STORED DATA:
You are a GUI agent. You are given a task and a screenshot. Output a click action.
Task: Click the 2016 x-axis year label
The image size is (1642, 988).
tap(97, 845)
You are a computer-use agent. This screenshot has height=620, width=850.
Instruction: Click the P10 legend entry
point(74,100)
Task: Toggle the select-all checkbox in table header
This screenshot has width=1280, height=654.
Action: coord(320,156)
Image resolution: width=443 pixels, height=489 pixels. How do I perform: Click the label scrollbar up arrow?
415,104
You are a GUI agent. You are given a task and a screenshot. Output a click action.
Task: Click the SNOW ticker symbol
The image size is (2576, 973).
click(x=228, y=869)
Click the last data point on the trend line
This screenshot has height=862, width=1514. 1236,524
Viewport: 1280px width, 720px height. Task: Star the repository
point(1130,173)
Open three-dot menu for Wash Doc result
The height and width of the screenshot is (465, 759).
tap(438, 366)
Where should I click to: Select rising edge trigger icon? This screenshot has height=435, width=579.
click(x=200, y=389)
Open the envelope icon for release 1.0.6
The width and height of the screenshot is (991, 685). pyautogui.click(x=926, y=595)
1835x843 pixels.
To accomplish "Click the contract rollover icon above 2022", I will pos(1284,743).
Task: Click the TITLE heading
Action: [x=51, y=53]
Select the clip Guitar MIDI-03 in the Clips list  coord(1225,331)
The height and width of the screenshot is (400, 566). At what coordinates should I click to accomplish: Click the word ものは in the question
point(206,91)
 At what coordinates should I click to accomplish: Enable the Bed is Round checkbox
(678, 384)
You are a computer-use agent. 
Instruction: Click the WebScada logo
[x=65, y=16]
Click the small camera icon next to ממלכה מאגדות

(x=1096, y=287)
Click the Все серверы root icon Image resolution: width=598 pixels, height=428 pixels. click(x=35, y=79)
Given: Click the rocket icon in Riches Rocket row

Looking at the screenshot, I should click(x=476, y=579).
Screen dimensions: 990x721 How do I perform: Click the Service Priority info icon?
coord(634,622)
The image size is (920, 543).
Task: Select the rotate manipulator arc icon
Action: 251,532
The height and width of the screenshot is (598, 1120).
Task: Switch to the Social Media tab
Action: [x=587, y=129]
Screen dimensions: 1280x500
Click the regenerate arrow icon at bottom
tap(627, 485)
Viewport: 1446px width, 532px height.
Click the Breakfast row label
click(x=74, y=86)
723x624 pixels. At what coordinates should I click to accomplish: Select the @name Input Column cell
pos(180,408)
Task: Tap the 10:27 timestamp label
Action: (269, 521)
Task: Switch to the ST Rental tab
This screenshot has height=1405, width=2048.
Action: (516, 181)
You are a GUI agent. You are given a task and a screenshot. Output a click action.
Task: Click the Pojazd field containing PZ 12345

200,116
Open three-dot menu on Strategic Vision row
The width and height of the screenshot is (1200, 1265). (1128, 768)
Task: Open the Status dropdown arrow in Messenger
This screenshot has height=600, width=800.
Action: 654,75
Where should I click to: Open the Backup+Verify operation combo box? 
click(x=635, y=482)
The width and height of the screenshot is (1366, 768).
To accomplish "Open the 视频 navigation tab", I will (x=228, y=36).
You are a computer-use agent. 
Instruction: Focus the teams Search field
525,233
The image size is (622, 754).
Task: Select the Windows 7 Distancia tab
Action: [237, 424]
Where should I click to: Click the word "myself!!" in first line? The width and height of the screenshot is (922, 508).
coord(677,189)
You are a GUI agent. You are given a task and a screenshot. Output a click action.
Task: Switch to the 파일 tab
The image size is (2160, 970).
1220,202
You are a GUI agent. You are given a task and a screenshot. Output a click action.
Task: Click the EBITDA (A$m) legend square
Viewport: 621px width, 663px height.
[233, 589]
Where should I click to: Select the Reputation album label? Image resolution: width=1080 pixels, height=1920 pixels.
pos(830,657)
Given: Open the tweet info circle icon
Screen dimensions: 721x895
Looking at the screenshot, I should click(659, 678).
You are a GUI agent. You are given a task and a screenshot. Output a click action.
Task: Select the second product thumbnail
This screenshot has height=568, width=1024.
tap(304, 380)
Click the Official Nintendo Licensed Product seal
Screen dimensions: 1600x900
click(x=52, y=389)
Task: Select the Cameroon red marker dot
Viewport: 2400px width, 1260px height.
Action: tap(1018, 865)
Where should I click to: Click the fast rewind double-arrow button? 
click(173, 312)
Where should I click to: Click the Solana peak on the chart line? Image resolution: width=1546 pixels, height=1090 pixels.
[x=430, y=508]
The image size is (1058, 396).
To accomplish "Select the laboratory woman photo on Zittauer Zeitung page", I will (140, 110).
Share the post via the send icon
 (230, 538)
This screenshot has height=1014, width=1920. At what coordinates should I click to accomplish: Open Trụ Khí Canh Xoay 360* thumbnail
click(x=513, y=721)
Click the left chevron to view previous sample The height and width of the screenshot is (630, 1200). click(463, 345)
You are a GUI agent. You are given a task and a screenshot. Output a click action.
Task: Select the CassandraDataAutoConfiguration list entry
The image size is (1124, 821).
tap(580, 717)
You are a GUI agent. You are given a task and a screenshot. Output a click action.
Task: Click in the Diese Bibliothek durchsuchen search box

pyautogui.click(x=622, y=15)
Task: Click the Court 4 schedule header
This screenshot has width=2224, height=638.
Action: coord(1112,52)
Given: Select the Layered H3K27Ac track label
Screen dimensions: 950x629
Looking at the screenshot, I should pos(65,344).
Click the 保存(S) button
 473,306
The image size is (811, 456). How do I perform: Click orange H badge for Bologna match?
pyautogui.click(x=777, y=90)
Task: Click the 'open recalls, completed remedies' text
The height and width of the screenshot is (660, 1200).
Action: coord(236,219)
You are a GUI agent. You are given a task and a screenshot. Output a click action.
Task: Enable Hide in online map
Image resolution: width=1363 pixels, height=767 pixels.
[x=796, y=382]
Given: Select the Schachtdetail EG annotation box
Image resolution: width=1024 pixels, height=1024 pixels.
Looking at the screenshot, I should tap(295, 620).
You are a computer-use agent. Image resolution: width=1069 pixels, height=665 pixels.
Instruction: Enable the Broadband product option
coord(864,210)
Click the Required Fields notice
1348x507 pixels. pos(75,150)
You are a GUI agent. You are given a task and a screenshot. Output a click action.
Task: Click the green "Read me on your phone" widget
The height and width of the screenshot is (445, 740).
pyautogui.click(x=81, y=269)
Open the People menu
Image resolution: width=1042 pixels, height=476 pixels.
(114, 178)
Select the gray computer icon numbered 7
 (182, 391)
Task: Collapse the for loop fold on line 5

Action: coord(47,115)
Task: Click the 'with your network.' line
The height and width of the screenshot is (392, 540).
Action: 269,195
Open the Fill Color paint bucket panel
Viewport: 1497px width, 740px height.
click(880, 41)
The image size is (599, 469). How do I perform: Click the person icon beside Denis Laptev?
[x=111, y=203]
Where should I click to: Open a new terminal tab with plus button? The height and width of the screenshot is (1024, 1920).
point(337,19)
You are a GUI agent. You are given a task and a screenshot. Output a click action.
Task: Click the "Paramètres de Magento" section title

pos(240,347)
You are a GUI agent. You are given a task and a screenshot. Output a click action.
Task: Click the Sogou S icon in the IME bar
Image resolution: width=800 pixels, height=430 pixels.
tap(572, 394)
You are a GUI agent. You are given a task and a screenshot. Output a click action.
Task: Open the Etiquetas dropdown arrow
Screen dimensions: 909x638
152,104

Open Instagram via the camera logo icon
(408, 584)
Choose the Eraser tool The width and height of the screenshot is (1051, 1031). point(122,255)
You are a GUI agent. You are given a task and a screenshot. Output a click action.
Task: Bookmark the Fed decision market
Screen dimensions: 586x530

WHAT YOU WILL DO: Everything above from the line containing "723x624 pixels. At" through the line containing "Task: Select the Cameroon red marker dot" must be copied exactly. Nothing outside that range belongs in the answer.

YOUR RESPONSE:
723x624 pixels. At what coordinates should I click to accomplish: Select the @name Input Column cell
pos(180,408)
Task: Tap the 10:27 timestamp label
Action: (269, 521)
Task: Switch to the ST Rental tab
This screenshot has height=1405, width=2048.
Action: (516, 181)
You are a GUI agent. You are given a task and a screenshot. Output a click action.
Task: Click the Pojazd field containing PZ 12345

200,116
Open three-dot menu on Strategic Vision row
The width and height of the screenshot is (1200, 1265). (1128, 768)
Task: Open the Status dropdown arrow in Messenger
This screenshot has height=600, width=800.
Action: 654,75
Where should I click to: Open the Backup+Verify operation combo box? 
click(x=635, y=482)
The width and height of the screenshot is (1366, 768).
To accomplish "Open the 视频 navigation tab", I will (x=228, y=36).
You are a computer-use agent. 
Instruction: Focus the teams Search field
525,233
The image size is (622, 754).
Task: Select the Windows 7 Distancia tab
Action: [237, 424]
Where should I click to: Click the word "myself!!" in first line? The width and height of the screenshot is (922, 508).
coord(677,189)
You are a GUI agent. You are given a task and a screenshot. Output a click action.
Task: Switch to the 파일 tab
The image size is (2160, 970).
1220,202
You are a GUI agent. You are given a task and a screenshot. Output a click action.
Task: Click the EBITDA (A$m) legend square
Viewport: 621px width, 663px height.
[233, 589]
Where should I click to: Select the Reputation album label? Image resolution: width=1080 pixels, height=1920 pixels.
pos(830,657)
Given: Open the tweet info circle icon
Screen dimensions: 721x895
Looking at the screenshot, I should click(659, 678).
You are a GUI agent. You are given a task and a screenshot. Output a click action.
Task: Select the second product thumbnail
This screenshot has height=568, width=1024.
tap(304, 380)
Click the Official Nintendo Licensed Product seal
Screen dimensions: 1600x900
click(x=52, y=389)
Task: Select the Cameroon red marker dot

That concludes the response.